O médico Jahyr Navarro, antigo veranista da praia de Areia Preta, - a primeira a abrigar esse tipo de casas - acompanhou o desenrolar de três décadas naquelas areias. Ele recorda que quando menino seu passatempo favorito era escorregar nas dunas sentado numa prancha de madeira, lubrificada com um pouco de cera de vela. Isso, em 1935, muito antes de alguém associar essa prática ao esporte de neve e apelidá-la de "skibunda". Navarro lembra de detalhes do cotidiano nas praias, como o ônibus amarelo da Força e Luz, única alternativa de transporte além do bonde. "Era um ônibus amarelo da companhia de luz elétrica, que quando chovia era obrigado a ultrapassar o barro acumulado na ladeira do sol de marcha ré, as crianças o usavam como meio de chegar até a escola".

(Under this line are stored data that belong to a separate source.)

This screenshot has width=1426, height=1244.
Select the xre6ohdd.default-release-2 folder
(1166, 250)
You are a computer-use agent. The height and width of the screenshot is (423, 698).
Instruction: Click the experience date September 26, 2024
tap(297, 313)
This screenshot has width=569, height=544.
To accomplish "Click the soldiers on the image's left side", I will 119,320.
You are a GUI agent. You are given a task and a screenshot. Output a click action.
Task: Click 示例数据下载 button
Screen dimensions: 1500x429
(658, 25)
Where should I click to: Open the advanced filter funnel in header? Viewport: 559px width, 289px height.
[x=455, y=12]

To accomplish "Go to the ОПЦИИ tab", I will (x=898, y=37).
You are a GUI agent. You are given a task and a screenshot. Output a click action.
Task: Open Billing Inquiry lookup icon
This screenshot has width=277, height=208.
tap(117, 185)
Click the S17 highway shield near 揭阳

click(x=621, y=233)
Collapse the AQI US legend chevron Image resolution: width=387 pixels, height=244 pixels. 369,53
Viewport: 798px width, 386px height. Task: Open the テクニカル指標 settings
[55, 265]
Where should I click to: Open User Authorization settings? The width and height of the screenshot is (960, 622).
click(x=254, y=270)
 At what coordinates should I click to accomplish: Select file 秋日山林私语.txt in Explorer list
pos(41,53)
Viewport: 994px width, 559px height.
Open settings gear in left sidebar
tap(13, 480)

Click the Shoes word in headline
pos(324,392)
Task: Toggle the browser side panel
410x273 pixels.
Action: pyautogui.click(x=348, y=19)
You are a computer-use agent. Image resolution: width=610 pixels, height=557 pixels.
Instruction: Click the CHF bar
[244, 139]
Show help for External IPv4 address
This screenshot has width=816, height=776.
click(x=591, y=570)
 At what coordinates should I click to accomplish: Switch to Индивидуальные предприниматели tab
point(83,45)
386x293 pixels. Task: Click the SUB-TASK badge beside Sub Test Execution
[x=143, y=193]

Saudoso daquele tempo, Jahyr recorda ainda a atmosfera das praias na década de cinquenta, quando se reunia com seus companheiros no bar "É Nosso", para ensaiar as marchinhas de carnaval que seriam cantadas nos bailes do Aero Clube - sucessor do Natal Clube na preferência do high society. Vem dessa época também, o surgimento da Praia dos Artistas, mais reservada que as demais. A origem do apelido deve-se a fama de ter hospedado os grandes artistas do rádio, como Cauby Peixoto, Francisco Alves e Maria Creuza, que a escolhiam por estar mais distante da concentração de pessoas. Lá eles podiam tomar banho isolados na prainha. Algum tempo depois a fama de esconder artistas começou a atrair mais gente para a praia, afastando os frequentadores ilustres, mas, deixando o rótulo.
Começava a se espalhar a moda da paquera na areia, "Conhecíamos o ‘ponto’ onde cada moça tomava sol. Elas sempre escolhiam o mesmo lugar, para facilitar o acesso dos pretendentes", afirma o médico. Claro, todo o envolvimento transcorria com muita discrição, não se sonhava ainda com as ousadias de hoje em dia.
Na década de cinquenta, as praias de Natal tiveram a exibição do que seria um traje de banho moderno. A primeira mulher a pisar vestida de maiô numa praia de Natal foi uma aeromoça espanhola, trazida por um rapaz chamado Faruk. A visão das suas curvas ajustadas na peça, que se estendia até os joelhos, desencadeou um tumulto imprevisto nos rapazes, que ameaçaram reduzir bem mais o tamanho do traje, arrancado-o aos pedaços. Felizmente, a moça foi protegida e seu maiô escapou ileso. Era a modernidade começando a arranhar nosso provincianismo.